▶ **Task statement**
Below are records to be output exactly, every one of them.
BEGIN The data
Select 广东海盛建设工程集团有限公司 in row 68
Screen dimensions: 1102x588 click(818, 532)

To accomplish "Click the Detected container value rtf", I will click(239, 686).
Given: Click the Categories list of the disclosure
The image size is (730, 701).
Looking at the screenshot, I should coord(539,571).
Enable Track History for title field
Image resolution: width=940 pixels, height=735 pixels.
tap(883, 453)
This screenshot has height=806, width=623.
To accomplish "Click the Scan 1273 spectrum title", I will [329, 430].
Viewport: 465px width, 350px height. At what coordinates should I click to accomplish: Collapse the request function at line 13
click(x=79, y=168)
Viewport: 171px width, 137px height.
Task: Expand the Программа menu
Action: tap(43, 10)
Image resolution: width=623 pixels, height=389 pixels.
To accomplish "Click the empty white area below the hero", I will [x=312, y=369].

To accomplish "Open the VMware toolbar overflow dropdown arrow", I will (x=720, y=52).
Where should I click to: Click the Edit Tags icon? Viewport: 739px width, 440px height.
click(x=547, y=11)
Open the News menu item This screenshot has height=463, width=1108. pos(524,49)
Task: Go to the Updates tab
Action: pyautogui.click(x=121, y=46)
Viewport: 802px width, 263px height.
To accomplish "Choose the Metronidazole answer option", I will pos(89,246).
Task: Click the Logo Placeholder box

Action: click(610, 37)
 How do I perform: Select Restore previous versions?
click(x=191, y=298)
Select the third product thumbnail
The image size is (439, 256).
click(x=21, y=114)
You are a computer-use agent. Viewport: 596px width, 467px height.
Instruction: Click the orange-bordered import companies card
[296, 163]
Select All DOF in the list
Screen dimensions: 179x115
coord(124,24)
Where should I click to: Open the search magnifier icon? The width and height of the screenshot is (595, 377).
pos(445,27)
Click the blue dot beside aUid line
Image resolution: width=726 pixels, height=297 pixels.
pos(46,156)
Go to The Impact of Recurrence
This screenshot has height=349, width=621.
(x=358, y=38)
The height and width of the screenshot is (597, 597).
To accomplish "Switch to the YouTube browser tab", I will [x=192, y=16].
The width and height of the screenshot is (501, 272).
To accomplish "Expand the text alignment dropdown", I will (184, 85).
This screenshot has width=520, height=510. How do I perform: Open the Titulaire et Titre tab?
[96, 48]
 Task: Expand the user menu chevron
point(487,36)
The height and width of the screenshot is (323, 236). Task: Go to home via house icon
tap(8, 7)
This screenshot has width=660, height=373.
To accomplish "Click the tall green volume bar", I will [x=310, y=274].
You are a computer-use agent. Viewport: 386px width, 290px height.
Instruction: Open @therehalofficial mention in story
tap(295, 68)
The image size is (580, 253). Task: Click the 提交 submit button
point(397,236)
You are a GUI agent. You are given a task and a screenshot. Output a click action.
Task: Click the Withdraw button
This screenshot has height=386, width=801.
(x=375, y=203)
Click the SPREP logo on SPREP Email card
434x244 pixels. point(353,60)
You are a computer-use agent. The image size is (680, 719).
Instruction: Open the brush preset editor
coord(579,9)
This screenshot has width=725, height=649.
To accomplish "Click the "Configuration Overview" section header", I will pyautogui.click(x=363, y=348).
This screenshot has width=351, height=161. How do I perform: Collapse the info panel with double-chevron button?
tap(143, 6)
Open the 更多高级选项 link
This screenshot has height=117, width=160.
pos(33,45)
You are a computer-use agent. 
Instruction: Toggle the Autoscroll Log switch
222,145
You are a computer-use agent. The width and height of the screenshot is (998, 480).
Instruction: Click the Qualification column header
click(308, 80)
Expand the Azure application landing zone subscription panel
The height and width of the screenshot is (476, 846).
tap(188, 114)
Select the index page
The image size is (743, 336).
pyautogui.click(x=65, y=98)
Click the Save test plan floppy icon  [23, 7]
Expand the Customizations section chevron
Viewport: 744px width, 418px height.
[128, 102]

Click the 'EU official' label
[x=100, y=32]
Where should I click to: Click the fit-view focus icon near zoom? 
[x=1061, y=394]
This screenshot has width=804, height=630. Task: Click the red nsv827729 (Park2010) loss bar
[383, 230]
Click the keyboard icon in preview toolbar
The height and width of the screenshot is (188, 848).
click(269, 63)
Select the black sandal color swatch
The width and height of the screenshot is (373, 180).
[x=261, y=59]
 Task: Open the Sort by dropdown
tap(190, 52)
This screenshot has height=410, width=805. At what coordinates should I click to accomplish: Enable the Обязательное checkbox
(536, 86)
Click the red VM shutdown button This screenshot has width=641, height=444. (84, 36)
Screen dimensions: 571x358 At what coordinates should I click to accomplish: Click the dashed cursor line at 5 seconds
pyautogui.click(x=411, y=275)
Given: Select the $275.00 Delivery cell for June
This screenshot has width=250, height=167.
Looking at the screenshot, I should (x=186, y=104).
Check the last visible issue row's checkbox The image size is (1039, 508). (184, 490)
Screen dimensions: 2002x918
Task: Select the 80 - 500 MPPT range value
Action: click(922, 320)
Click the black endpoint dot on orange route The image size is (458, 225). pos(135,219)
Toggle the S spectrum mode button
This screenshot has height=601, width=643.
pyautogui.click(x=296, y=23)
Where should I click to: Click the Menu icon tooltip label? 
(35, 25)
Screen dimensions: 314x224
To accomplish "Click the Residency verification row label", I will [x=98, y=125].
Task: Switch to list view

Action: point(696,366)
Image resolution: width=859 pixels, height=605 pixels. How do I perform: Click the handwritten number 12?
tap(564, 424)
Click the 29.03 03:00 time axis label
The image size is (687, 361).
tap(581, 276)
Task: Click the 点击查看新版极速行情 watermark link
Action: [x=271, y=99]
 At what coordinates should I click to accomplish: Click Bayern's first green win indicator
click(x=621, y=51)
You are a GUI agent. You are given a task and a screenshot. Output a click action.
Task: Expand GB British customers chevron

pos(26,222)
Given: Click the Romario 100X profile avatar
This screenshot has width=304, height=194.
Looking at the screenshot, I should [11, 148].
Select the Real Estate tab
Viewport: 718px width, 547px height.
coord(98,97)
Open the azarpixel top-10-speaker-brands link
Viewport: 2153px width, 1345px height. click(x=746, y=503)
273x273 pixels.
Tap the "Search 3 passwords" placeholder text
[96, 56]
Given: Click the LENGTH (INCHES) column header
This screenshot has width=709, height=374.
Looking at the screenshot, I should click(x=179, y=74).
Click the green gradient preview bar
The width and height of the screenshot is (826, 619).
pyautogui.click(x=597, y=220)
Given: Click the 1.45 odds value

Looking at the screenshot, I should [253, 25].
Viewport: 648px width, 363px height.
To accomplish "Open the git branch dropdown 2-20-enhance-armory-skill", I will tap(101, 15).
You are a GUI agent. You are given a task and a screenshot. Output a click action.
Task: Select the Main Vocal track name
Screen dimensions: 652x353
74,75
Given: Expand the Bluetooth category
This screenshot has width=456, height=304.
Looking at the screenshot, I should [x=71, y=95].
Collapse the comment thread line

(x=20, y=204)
END The data
▶ **Written response**
Select 广东海盛建设工程集团有限公司 in row 68
Screen dimensions: 1102x588 click(818, 532)

To accomplish "Click the Detected container value rtf", I will click(239, 686).
Given: Click the Categories list of the disclosure
The image size is (730, 701).
Looking at the screenshot, I should coord(539,571).
Enable Track History for title field
Image resolution: width=940 pixels, height=735 pixels.
tap(883, 453)
This screenshot has height=806, width=623.
To accomplish "Click the Scan 1273 spectrum title", I will [329, 430].
Viewport: 465px width, 350px height. At what coordinates should I click to accomplish: Collapse the request function at line 13
click(x=79, y=168)
Viewport: 171px width, 137px height.
Task: Expand the Программа menu
Action: tap(43, 10)
Image resolution: width=623 pixels, height=389 pixels.
To accomplish "Click the empty white area below the hero", I will [x=312, y=369].

To accomplish "Open the VMware toolbar overflow dropdown arrow", I will (x=720, y=52).
Where should I click to: Click the Edit Tags icon? Viewport: 739px width, 440px height.
click(x=547, y=11)
Open the News menu item This screenshot has height=463, width=1108. pos(524,49)
Task: Go to the Updates tab
Action: pyautogui.click(x=121, y=46)
Viewport: 802px width, 263px height.
To accomplish "Choose the Metronidazole answer option", I will pos(89,246).
Task: Click the Logo Placeholder box

Action: click(610, 37)
 How do I perform: Select Restore previous versions?
click(x=191, y=298)
Select the third product thumbnail
The image size is (439, 256).
click(x=21, y=114)
You are a computer-use agent. Viewport: 596px width, 467px height.
Instruction: Click the orange-bordered import companies card
[296, 163]
Select All DOF in the list
Screen dimensions: 179x115
coord(124,24)
Where should I click to: Open the search magnifier icon? The width and height of the screenshot is (595, 377).
pos(445,27)
Click the blue dot beside aUid line
Image resolution: width=726 pixels, height=297 pixels.
pos(46,156)
Go to The Impact of Recurrence
This screenshot has height=349, width=621.
(x=358, y=38)
The height and width of the screenshot is (597, 597).
To accomplish "Switch to the YouTube browser tab", I will [x=192, y=16].
The width and height of the screenshot is (501, 272).
To accomplish "Expand the text alignment dropdown", I will (184, 85).
This screenshot has width=520, height=510. How do I perform: Open the Titulaire et Titre tab?
[96, 48]
 Task: Expand the user menu chevron
point(487,36)
The height and width of the screenshot is (323, 236). Task: Go to home via house icon
tap(8, 7)
This screenshot has width=660, height=373.
To accomplish "Click the tall green volume bar", I will [x=310, y=274].
You are a computer-use agent. Viewport: 386px width, 290px height.
Instruction: Open @therehalofficial mention in story
tap(295, 68)
The image size is (580, 253). Task: Click the 提交 submit button
point(397,236)
You are a GUI agent. You are given a task and a screenshot. Output a click action.
Task: Click the Withdraw button
This screenshot has height=386, width=801.
(x=375, y=203)
Click the SPREP logo on SPREP Email card
434x244 pixels. point(353,60)
You are a computer-use agent. The image size is (680, 719).
Instruction: Open the brush preset editor
coord(579,9)
This screenshot has width=725, height=649.
To accomplish "Click the "Configuration Overview" section header", I will pyautogui.click(x=363, y=348).
This screenshot has width=351, height=161. How do I perform: Collapse the info panel with double-chevron button?
tap(143, 6)
Open the 更多高级选项 link
This screenshot has height=117, width=160.
pos(33,45)
You are a computer-use agent. 
Instruction: Toggle the Autoscroll Log switch
222,145
You are a computer-use agent. The width and height of the screenshot is (998, 480).
Instruction: Click the Qualification column header
click(308, 80)
Expand the Azure application landing zone subscription panel
The height and width of the screenshot is (476, 846).
tap(188, 114)
Select the index page
The image size is (743, 336).
pyautogui.click(x=65, y=98)
Click the Save test plan floppy icon  [23, 7]
Expand the Customizations section chevron
Viewport: 744px width, 418px height.
[128, 102]

Click the 'EU official' label
[x=100, y=32]
Where should I click to: Click the fit-view focus icon near zoom? 
[x=1061, y=394]
This screenshot has width=804, height=630. Task: Click the red nsv827729 (Park2010) loss bar
[383, 230]
Click the keyboard icon in preview toolbar
The height and width of the screenshot is (188, 848).
click(269, 63)
Select the black sandal color swatch
The width and height of the screenshot is (373, 180).
[x=261, y=59]
 Task: Open the Sort by dropdown
tap(190, 52)
This screenshot has height=410, width=805. At what coordinates should I click to accomplish: Enable the Обязательное checkbox
(536, 86)
Click the red VM shutdown button This screenshot has width=641, height=444. (84, 36)
Screen dimensions: 571x358 At what coordinates should I click to accomplish: Click the dashed cursor line at 5 seconds
pyautogui.click(x=411, y=275)
Given: Select the $275.00 Delivery cell for June
This screenshot has width=250, height=167.
Looking at the screenshot, I should (x=186, y=104).
Check the last visible issue row's checkbox The image size is (1039, 508). (184, 490)
Screen dimensions: 2002x918
Task: Select the 80 - 500 MPPT range value
Action: click(922, 320)
Click the black endpoint dot on orange route The image size is (458, 225). pos(135,219)
Toggle the S spectrum mode button
This screenshot has height=601, width=643.
pyautogui.click(x=296, y=23)
Where should I click to: Click the Menu icon tooltip label? 
(35, 25)
Screen dimensions: 314x224
To accomplish "Click the Residency verification row label", I will [x=98, y=125].
Task: Switch to list view

Action: point(696,366)
Image resolution: width=859 pixels, height=605 pixels. How do I perform: Click the handwritten number 12?
tap(564, 424)
Click the 29.03 03:00 time axis label
The image size is (687, 361).
tap(581, 276)
Task: Click the 点击查看新版极速行情 watermark link
Action: [x=271, y=99]
 At what coordinates should I click to accomplish: Click Bayern's first green win indicator
click(x=621, y=51)
You are a GUI agent. You are given a task and a screenshot. Output a click action.
Task: Expand GB British customers chevron

pos(26,222)
Given: Click the Romario 100X profile avatar
This screenshot has width=304, height=194.
Looking at the screenshot, I should [11, 148].
Select the Real Estate tab
Viewport: 718px width, 547px height.
coord(98,97)
Open the azarpixel top-10-speaker-brands link
Viewport: 2153px width, 1345px height. click(x=746, y=503)
273x273 pixels.
Tap the "Search 3 passwords" placeholder text
[96, 56]
Given: Click the LENGTH (INCHES) column header
This screenshot has width=709, height=374.
Looking at the screenshot, I should click(x=179, y=74).
Click the green gradient preview bar
The width and height of the screenshot is (826, 619).
pyautogui.click(x=597, y=220)
Given: Click the 1.45 odds value

Looking at the screenshot, I should [253, 25].
Viewport: 648px width, 363px height.
To accomplish "Open the git branch dropdown 2-20-enhance-armory-skill", I will tap(101, 15).
You are a GUI agent. You are given a task and a screenshot. Output a click action.
Task: Select the Main Vocal track name
Screen dimensions: 652x353
74,75
Given: Expand the Bluetooth category
This screenshot has width=456, height=304.
Looking at the screenshot, I should [x=71, y=95].
Collapse the comment thread line

(x=20, y=204)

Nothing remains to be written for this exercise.